MongoDB is a multi-keyed datastore, in that it can do BST/BTree indexing of objects by several keys however the _id key is “magic” in that they are all unique, and immutable. Now as a Clojure programmer, I’m right at home with immutable. The entire Clojure language (at least until you hit the underlying Java implementation) is built upon and for immutability of objects. However Clojure’s immutability is flexible: “object” A can be used to create some object A’, constituting a “modification” of the object A yet which does not side-effect the object A. In Mongo however, once a record is created, the _id key cannot be changed. This makes assigning the _id key by hand a really bad idea period. Anything you could do by f*cking with the _id key could also be accomplished by sorting on the id key (id != _id), and you would be able to (re)order your records whenever you feel like it! This blog (as of this post at any rate), does the wrong thing here and sets the _id key by hand to poor effects.

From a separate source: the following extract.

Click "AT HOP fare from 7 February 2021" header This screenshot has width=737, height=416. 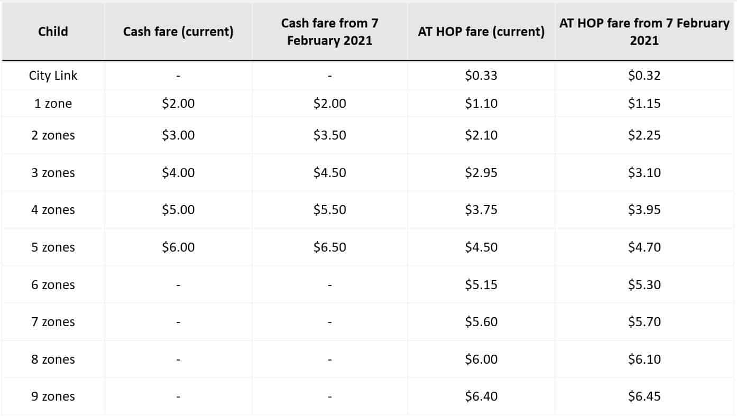(x=644, y=32)
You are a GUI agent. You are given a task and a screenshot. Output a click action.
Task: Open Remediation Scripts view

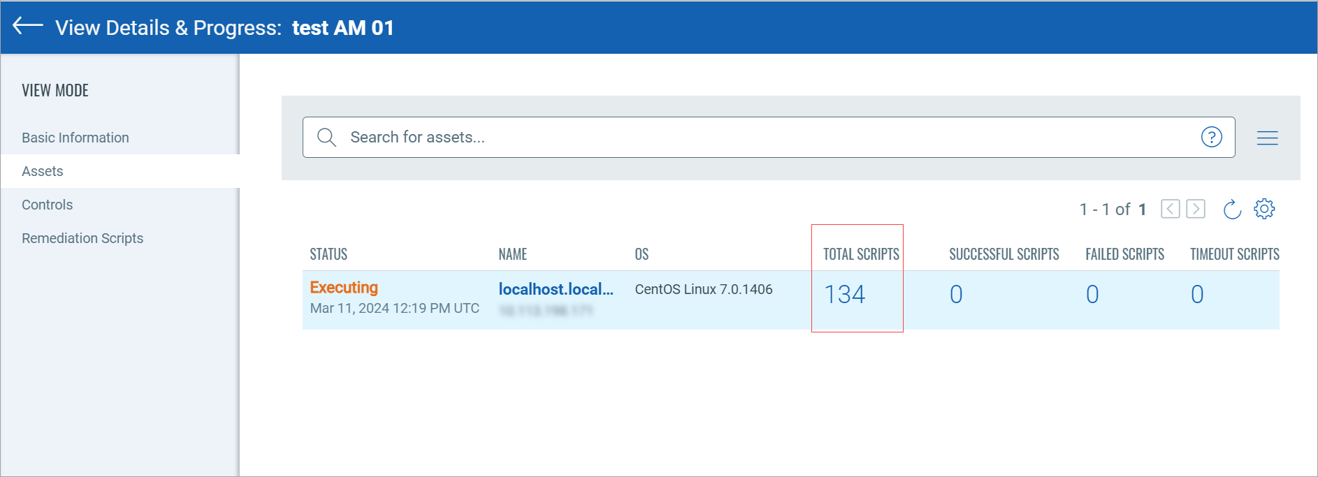(82, 238)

Intuitively, it is safe to sequentially number posts. Posts are almost events in that they become visible at some time, and consequently should be displayed in order as the news-feed design model dictates. This is great… if you can somehow keep posts strictly in order within the database. One way to do this is to index posts based on when they were “posted”, as that instant constitutes a Long value which is unique to millisecond resolution. More than unique enough for this blog which has post to post latencies in the weeks. However then I have to deal with the Long overflow issue in 2048 and more importantly when I hacked this blog together the equivalent of getTimeMillis was having a bad day and didn’t work for me. So I just have a record in my Mongo instance which has the glorious duty of retaining the _id to be assigned the next generated post (or draft) counting sequentially by 1 from 0. Now this makes sense… until I use that value to set the _id key and generate drafts and posts out of order.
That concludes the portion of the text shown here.